Week 3: Image Classification with PyTorch
This week introduces students to using neural networks for machine vision using PyTorch. The focus is on using pretrained models to make predictions and evaluate network performance. Students will also be introduced to the Hugging Face model hub as a source for vision models.
Focus
- Use pretrained models for image classification
- Access and run image models from Hugging Face Hub
- Understand how image data is represented and processed
- Learn how CNNs work at a high level
- Visualize predictions and monitor model performance
- Understand class imbalance, precision/recall trade-offs, and bias in ML models
Hands-On Activities
- Load and run a pretrained model (e.g., ResNet18) from
torchvision.models - Load and run a Hugging Face vision model (e.g., ViT) for image classification
- Preprocess and classify images using PyTorch and Hugging Face
- Plot training and validation accuracy/loss
- Read and discuss the Amazon résumé screening case and how bias can emerge from data
Learning Outcomes
By the end of this week, students will be able to:
- Use a pretrained PyTorch model to classify new images
- Use Hugging Face Hub to explore and run vision models
- Understand the input/output structure of vision models
- Understand different metrics of vision models.
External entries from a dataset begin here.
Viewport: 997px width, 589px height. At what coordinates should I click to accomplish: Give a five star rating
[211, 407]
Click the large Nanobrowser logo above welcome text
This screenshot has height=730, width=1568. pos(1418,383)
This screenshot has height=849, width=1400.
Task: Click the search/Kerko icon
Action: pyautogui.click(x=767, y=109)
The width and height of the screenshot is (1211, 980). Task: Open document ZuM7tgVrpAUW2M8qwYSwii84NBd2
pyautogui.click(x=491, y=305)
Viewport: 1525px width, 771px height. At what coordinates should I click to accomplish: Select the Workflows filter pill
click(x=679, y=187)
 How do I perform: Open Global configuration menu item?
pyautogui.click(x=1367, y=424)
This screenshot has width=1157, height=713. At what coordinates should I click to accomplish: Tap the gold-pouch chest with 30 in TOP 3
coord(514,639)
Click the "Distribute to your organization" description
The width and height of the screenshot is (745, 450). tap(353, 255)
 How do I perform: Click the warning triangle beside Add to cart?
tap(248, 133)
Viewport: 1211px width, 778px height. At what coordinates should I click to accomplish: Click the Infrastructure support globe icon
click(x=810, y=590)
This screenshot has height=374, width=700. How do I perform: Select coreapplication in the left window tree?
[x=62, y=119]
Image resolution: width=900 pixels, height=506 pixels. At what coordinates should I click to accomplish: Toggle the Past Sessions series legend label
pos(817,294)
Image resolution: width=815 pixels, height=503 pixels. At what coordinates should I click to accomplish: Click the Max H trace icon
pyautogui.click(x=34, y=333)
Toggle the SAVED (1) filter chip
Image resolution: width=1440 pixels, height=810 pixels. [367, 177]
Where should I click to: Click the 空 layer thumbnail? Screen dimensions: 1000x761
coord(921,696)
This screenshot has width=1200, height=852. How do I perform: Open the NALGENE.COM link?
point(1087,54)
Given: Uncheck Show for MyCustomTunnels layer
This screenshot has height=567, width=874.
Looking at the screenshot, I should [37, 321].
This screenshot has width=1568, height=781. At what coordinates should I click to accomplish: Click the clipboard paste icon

- Describe the basic architecture and function of a CNN
- Identify signs of overfitting from loss/accuracy plots
Resources
- torchvision.models documentation
- Hugging Face Vision Models
- Intro to hugging face
- Reuters article on bias at Amazon
Instructor Notes
Focus on inference to keep things practical and engaging. Emphasize that most real-world ML use involves using pretrained models. Consider keeping runtime short (e.g., use small datasets and few epochs).
We'll have to see how many students have GPUs on their local machines -- this may be a limitation -- consider using fashion3k dataset to limit runtime.